この人物を知る人はなかなかの歴史通かもしれない。
柴田勝家が切腹した時、勝家の介錯を行った人物、それが中村文荷斎(?-1583)である。『戦国百人一首』の78の市79の柴田勝家に続き、賤ヶ岳の戦いで敗れた人々のうち3番目に紹介する人物だ。

80 中村文荷斎

契あれや涼しき道に伴いて 後の世までも仕へ仕へむ

家臣として契ったならば、涼しい道を付き添って後の世まで仕え尽くそう

中村文荷斎は、柴田勝家の重臣だった。
出自などについては詳細が明らかになっていない。

1583年に賤ヶ岳の戦いで柴田勝家や妻の市が北ノ庄城で自刃したときに、勝家と市の介錯を行った。
彼らが辞世を詠んだのと同様に、文荷斎も上記の潔い辞世を残している。

特に細かく説明しなくても、この辞世の意味は非常にわかりやすい。
主君と決めた人(勝家)に後の世まで「涼しき道」を共に歩むと言い切った。この歌には突き抜ける力がある。

「涼しき道」とはどんな道だろうか。
「信じる道」だろうか。「進むべき道」なのだろうか。
主君と歩む「明快な道」なのだろうか。
「涼しき」という言葉に、一種のさわやかさ、力強さ、そしてほんの少しの危うさが感じられるようだ。

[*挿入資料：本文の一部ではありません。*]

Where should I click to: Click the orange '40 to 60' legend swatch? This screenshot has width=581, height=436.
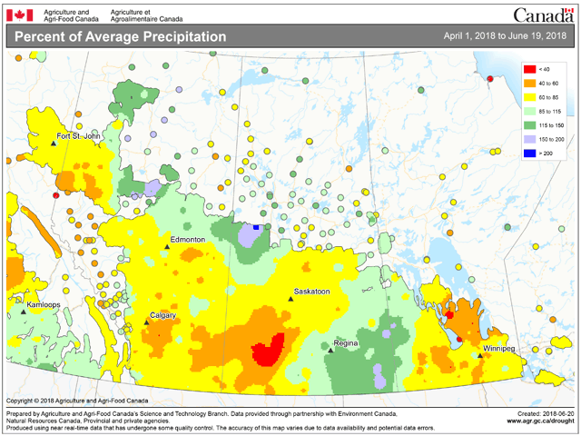(x=530, y=83)
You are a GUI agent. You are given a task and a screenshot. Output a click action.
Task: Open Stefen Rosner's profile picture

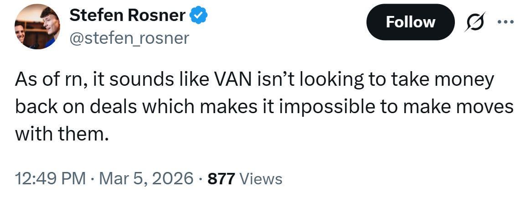(x=37, y=27)
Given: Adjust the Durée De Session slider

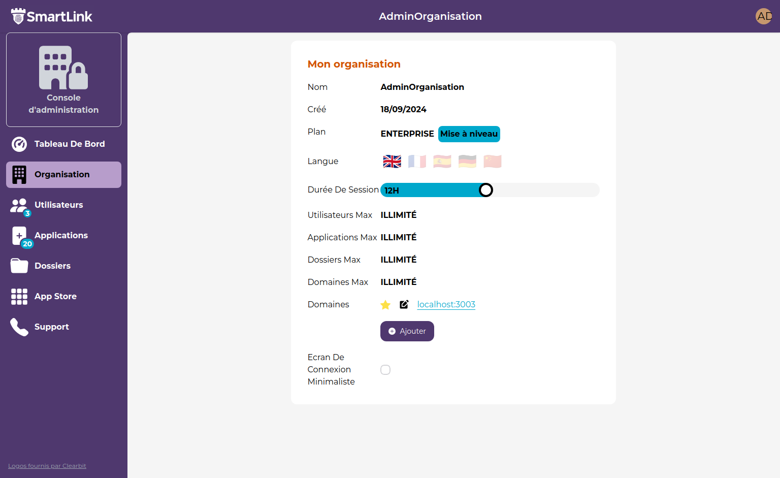Looking at the screenshot, I should coord(486,189).
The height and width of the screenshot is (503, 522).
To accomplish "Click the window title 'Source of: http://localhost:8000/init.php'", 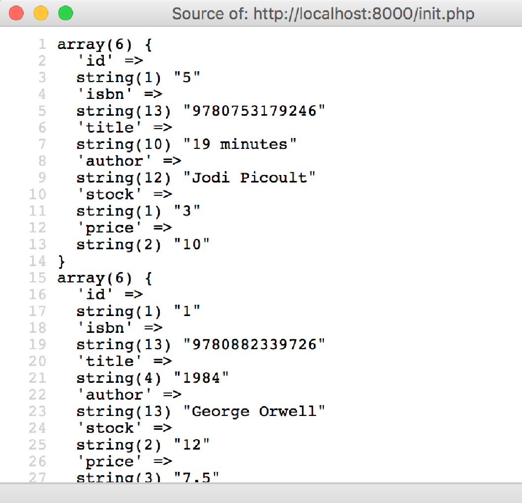I will pyautogui.click(x=323, y=14).
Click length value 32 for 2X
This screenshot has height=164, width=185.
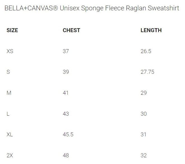pyautogui.click(x=144, y=155)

勝家と市を介錯し、主君とその妻の死を見届けた後に彼もまた自刃した。

柴田勝家と中村文荷斎との間には強い絆があった。
その証拠に、彼の娘は勝家の養女となっている。
娘はのちに下総の北条氏に仕えていた高城胤則(たかぎたねのり)に嫁いだ。
しかし、その北条氏も1590年の小田原征伐のときに、豊臣秀吉の軍の圧倒的な兵力の前に降伏。
のち、胤則は家名再興がかなうことのないまま病没している。

父親も娘も共に秀吉に苦しめられたわけだった。